The second finding of our study refers to linewidth. Linewidth is a measure of the homogeneity of the spectra. An increase of linewidth has been observed with age and with increasing BMI, for example [33, 53]. Moreover, spectral linewidth differs between male and female subjects [36]. Since patients and controls are matched for age, sex, and BMI in this study, the difference in linewidth between patients and controls suggests disease‐related structural alterations of the respective brain regions or alterations of perfusion. Of note, hypoperfusion affecting the frontal, parietal, and temporal cortex in PCS patients has recently been shown using arterial spin labeling MRI [12]. Another possible cause of the linewidth difference could be a difference in tissue water concentration between the groups [33]. Indeed, Petersen et al. [11] observed a significant increase in extracellular free water in all brain lobes in a diffusion MRI study of 223 subjects in median 289 days after SARS‐CoV‐2 infection compared to data of a control group that had been studied before the pandemic. These alterations were present although the patients had no clinical symptoms of PCS. A further possible reason could be increased brain paramagnetic depositions like iron in our patients [54], however so far, there are no indications of such deposits.
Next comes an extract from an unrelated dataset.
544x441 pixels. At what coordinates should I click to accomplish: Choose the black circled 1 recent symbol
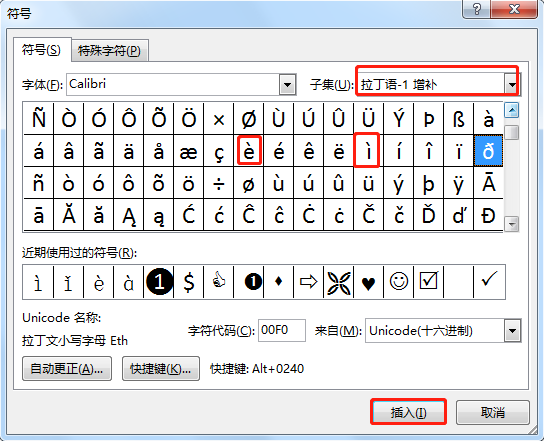(159, 282)
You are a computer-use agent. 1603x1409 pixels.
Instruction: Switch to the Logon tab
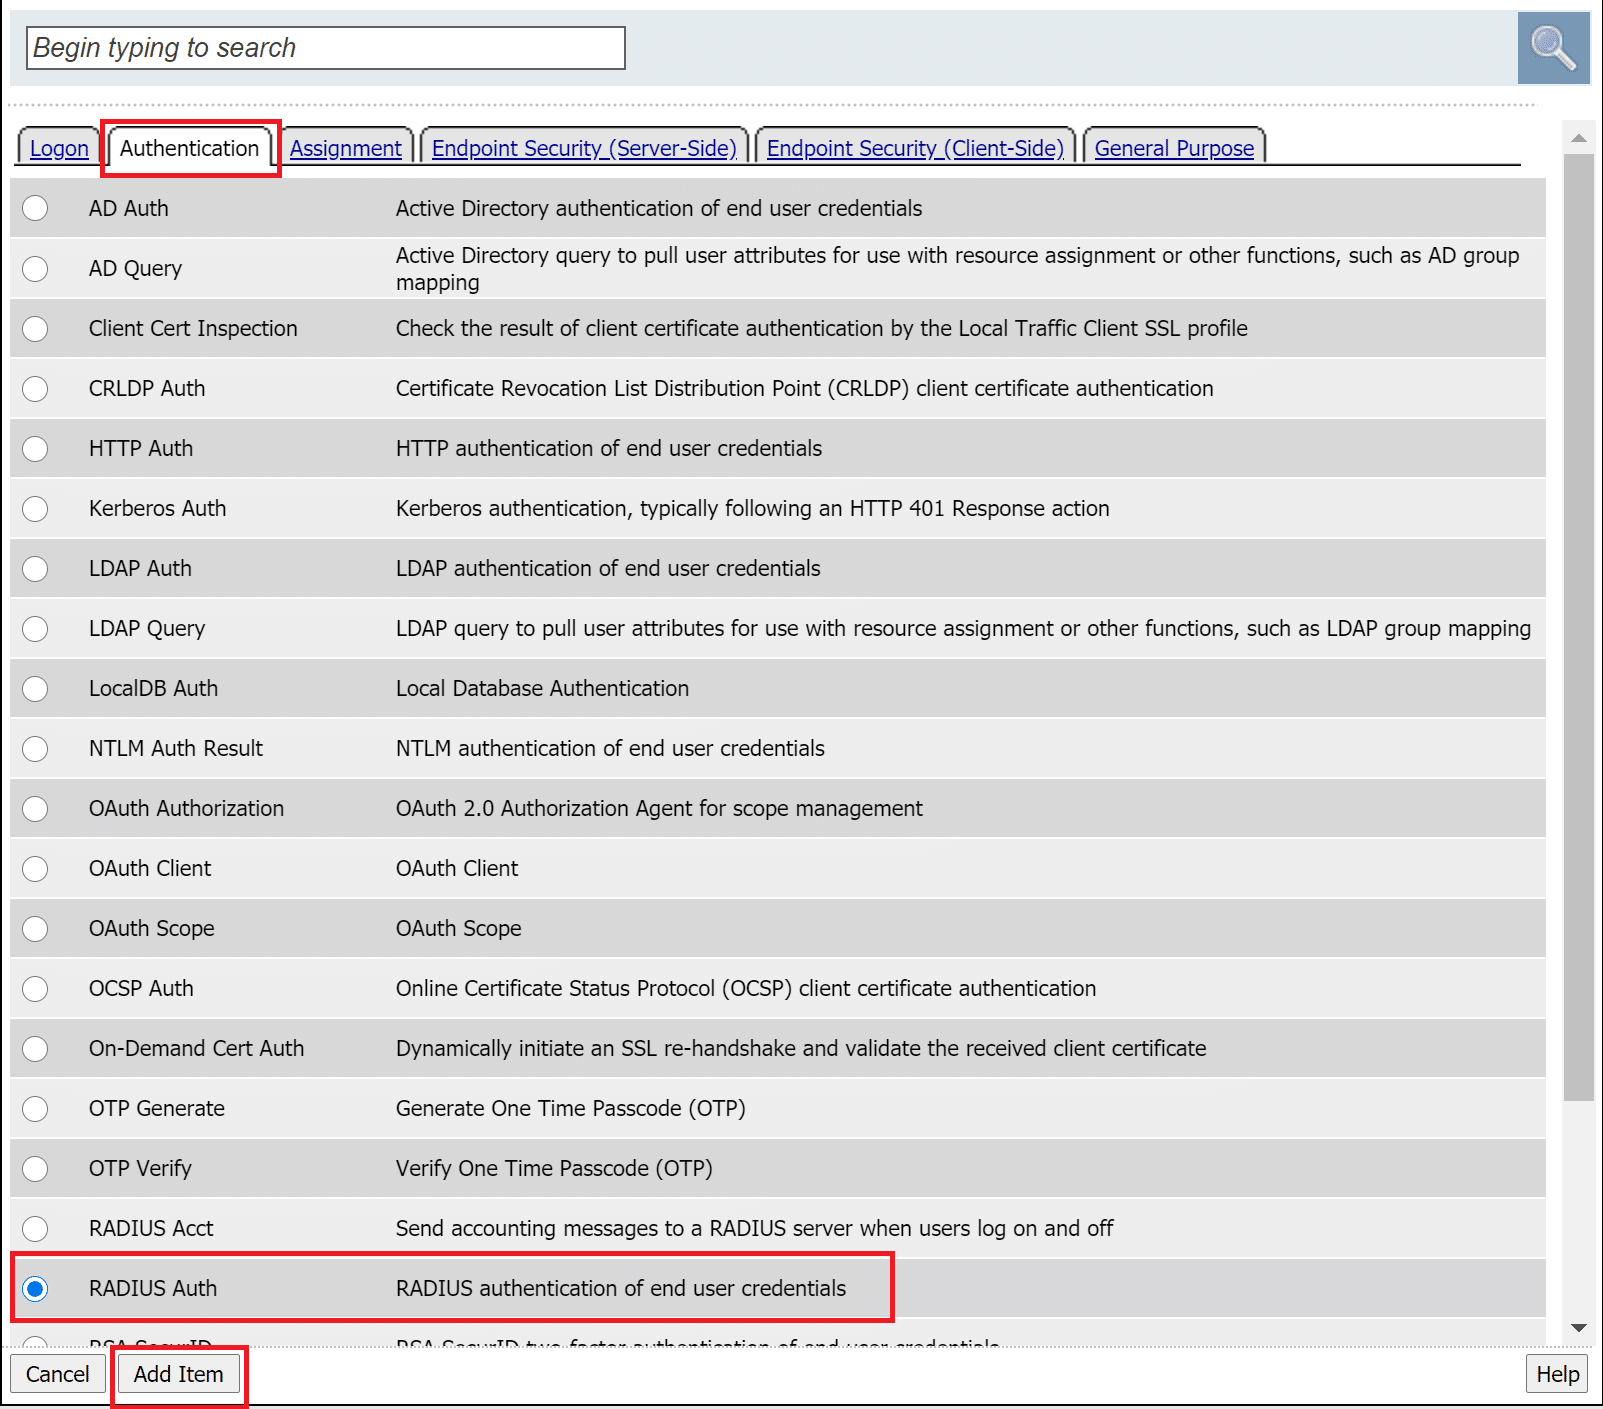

To conclude, a nearly generalized decrease of brain myo‐inositol levels is evident in our PCS patients, suggesting a long‐lasting influence of the SARS‐CoV‐2 infection on their brain immunoactivity. A functional downregulation of astrocytes may be a possible explanation. Further studies are needed to prove the hypothesis. Moreover, it is important to acknowledge that wbMRSI is only a supplement tool to structural or functional MR imaging, albeit it provides valuable and sensitive insight into metabolic alterations that are not captured by conventional MRI techniques. A combined analysis of structural alterations assessed by multimodal MRI and the accompanying metabolic changes according to wbMRSI in distinct functionally well‐characterized specific brain regions in further study is necessary to bring more insight into the PCS‐related brain pathology.
Author Contributions
Ann‐Katrin Hennemann and Nima Mahmoudi contributed equally to this work as the first authors. Meike Dirks and Xiao‐Qi Ding are joint senior authors. Karin Weissenborn, Xiao‐Qi Ding, Heinrich Lanfermann, and Meike Dirks designed the study. Meike Dirks, Ann‐Katrin Hennemann, and Nima Mahmoudi had a major role in the acquisition of data. Meike Dirks, Karin Weissenborn, Ann‐Katrin Hennemann, Xiao‐Qi Ding, Nima Mahmoudi, and Katja Döring analyzed and interpreted the data. Karin Weissenborn and Xiao‐Qi Ding wrote the first draft of the report. All authors interpreted the findings, critically reviewed, and revised the report, and had final approval of the submitted paper. The corresponding author (Meike Dirks) attests that all listed authors meet authorship criteria and that no others meeting the criteria have been omitted.
Ethics Statement
This study was carried out in accordance with the Declaration of Helsinki. The study was approved by the Local Ethics Committee (Nr. 10093_B0_S_2021).
Consent
All participants included in the study gave written informed consent.
Conflicts of Interest
The authors declare no conflicts of interest.